The evolution of the cement industry towards reducing its environmental footprint is expected to lead to the gradual disappearance of high-clinker binders, which are currently used for the conditioning of certain types of radioactive waste, such as evaporator concentrates. In contrast, novel cements (e.g., CEM II/C-M, CEM VI, LC3) are under development or standardization, offering new opportunities to design cement-based matrices with reduced environmental impact. However, their performance needs to be thoroughly evaluated to anticipate their industrial implementation for radioactive waste management.
This project will focus particularly on the influence of key ionic species present in evaporator concentrates on the hydration of ternary binders consisting of clinker, calcined clay, and limestone filler. Experiments will be conducted using non-radioactive surrogates. In addition to commercial cements, laboratory-prepared mixes will be used, allowing for more precise control over the content of clinker and supplementary cementitious materials. To understand the mechanisms involved in ion-induced acceleration or retardation of cement hydration, the hydration rate, phase evolution and microstructure will be investigated using a variety of techniques.

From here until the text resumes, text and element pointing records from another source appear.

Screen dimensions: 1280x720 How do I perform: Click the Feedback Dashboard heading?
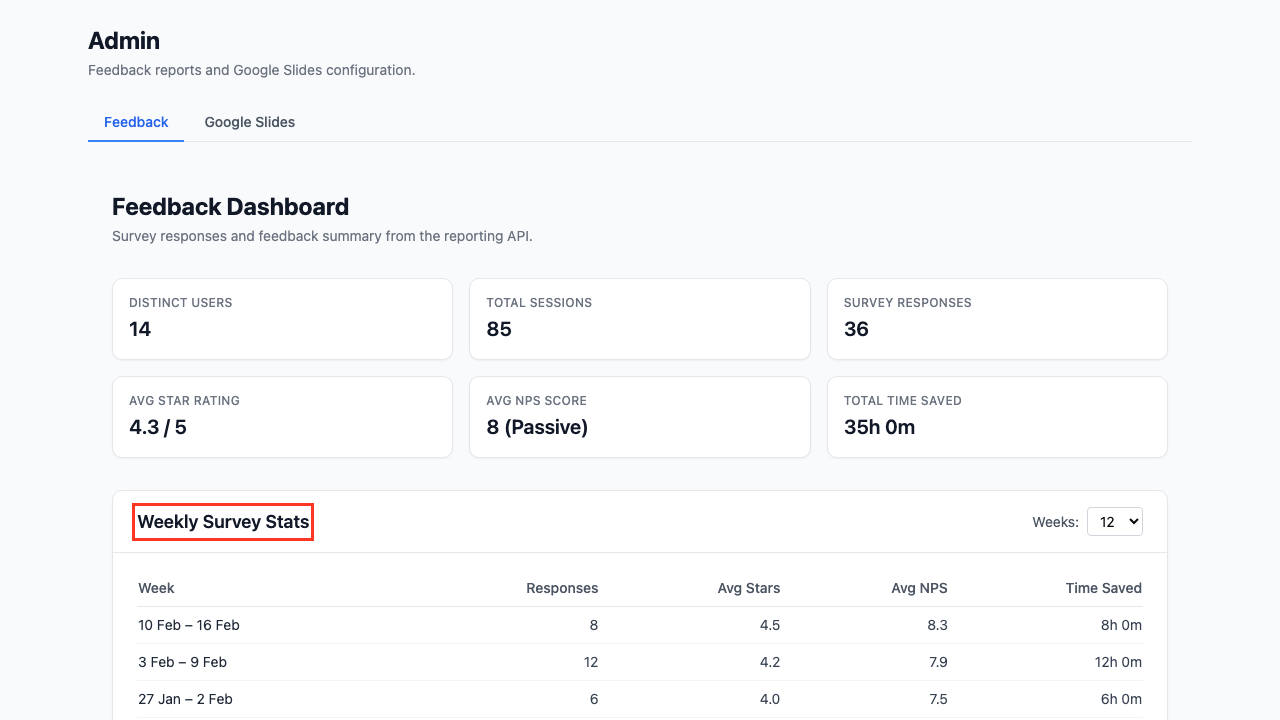pos(230,207)
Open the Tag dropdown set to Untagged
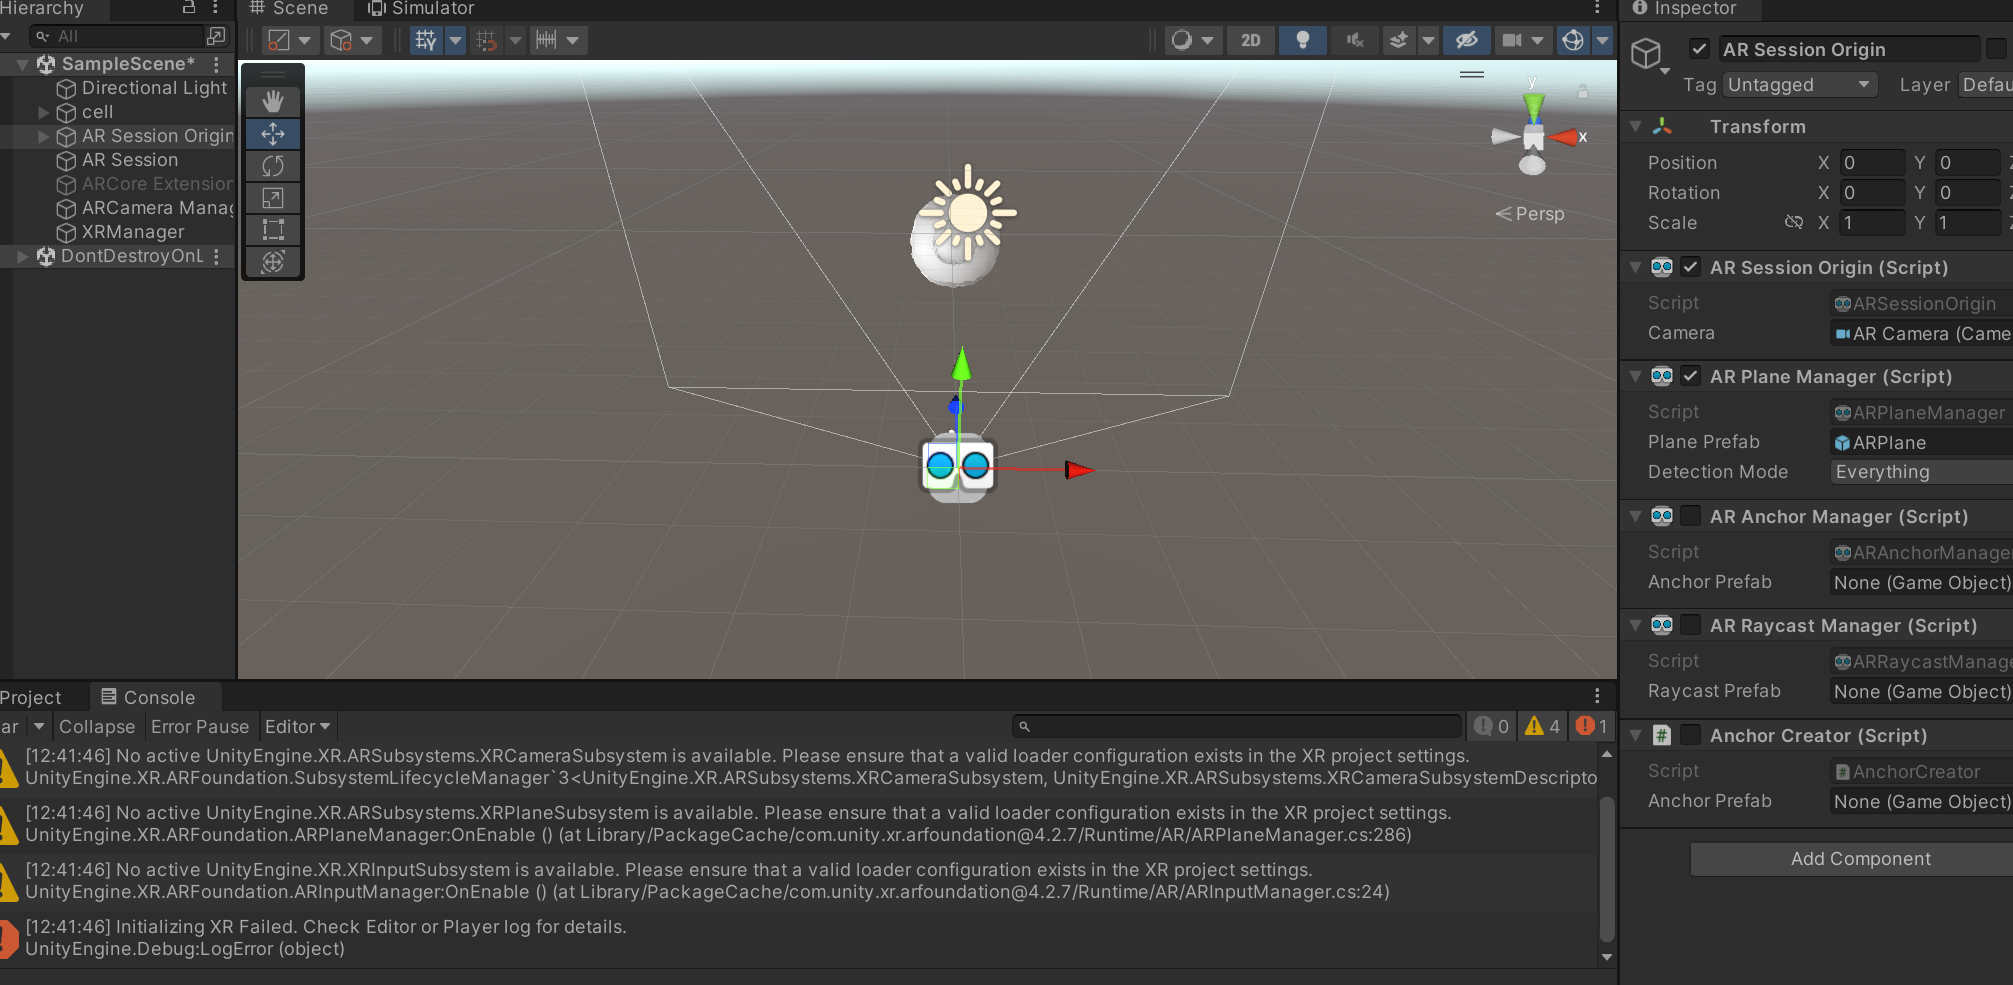 [1799, 85]
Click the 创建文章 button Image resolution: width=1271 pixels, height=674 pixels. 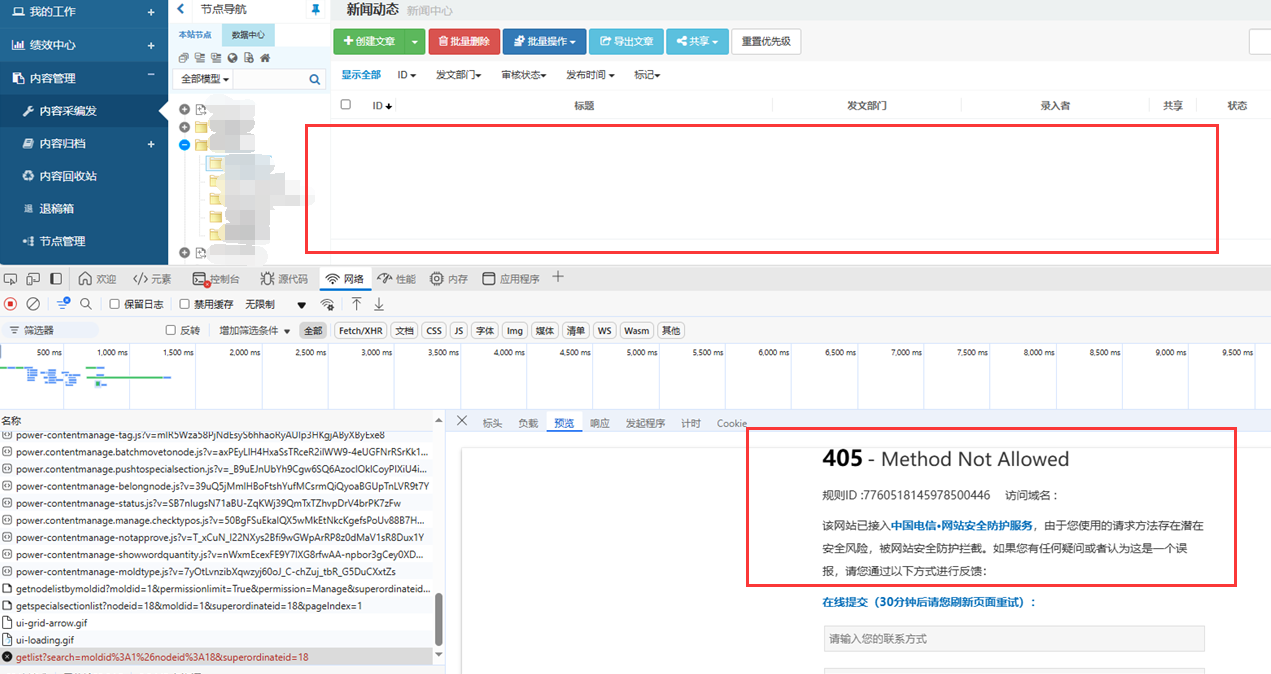click(369, 41)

The experimental results will then be used as input data for thermodynamic modelling of the hydration of these low-carbon binders by concentrated electrolytes.
This project is aimed at a postdoctoral researcher interested in developing expertise in materials chemistry and thermodynamic modeling, with a focus on advancing low-carbon cement chemistry and exploring new solutions for radioactive waste conditioning. It will be conducted within the framework of the EURAD2 European project at the Design and Characterization of Mineral Materials Laboratory (CEA/LFCM), with opportunities for collaboration with other European laboratories.